(Input for this task begins)
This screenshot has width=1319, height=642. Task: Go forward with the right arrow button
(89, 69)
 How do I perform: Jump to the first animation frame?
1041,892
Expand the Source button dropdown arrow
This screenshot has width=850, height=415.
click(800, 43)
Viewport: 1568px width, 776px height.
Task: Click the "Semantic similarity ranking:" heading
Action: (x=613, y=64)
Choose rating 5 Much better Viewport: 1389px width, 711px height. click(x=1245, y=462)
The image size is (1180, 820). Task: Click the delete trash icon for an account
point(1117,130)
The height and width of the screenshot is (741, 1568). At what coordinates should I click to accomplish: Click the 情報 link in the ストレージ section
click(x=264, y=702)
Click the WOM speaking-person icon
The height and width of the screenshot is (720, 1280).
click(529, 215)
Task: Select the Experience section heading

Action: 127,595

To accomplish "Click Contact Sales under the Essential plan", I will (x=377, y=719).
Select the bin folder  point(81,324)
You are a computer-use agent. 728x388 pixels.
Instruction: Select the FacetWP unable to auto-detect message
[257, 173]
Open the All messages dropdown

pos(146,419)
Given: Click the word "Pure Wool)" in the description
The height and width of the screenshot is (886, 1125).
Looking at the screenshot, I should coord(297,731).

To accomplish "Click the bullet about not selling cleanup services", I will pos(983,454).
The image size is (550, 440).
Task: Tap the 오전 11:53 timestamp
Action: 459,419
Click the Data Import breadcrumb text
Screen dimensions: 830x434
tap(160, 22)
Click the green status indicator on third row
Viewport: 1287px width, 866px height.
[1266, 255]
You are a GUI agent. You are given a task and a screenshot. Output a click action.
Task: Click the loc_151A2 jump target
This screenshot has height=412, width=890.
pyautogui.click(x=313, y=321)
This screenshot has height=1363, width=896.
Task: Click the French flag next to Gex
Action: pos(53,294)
(Input for this task ends)
#### Assignment:
Copy every line from the material in which the word "agent" can be found.

#### Reply to the task:
You are a computer-use agent. 728x388 pixels.
You are a GUI agent. You are given a task and a screenshot. Output a click action.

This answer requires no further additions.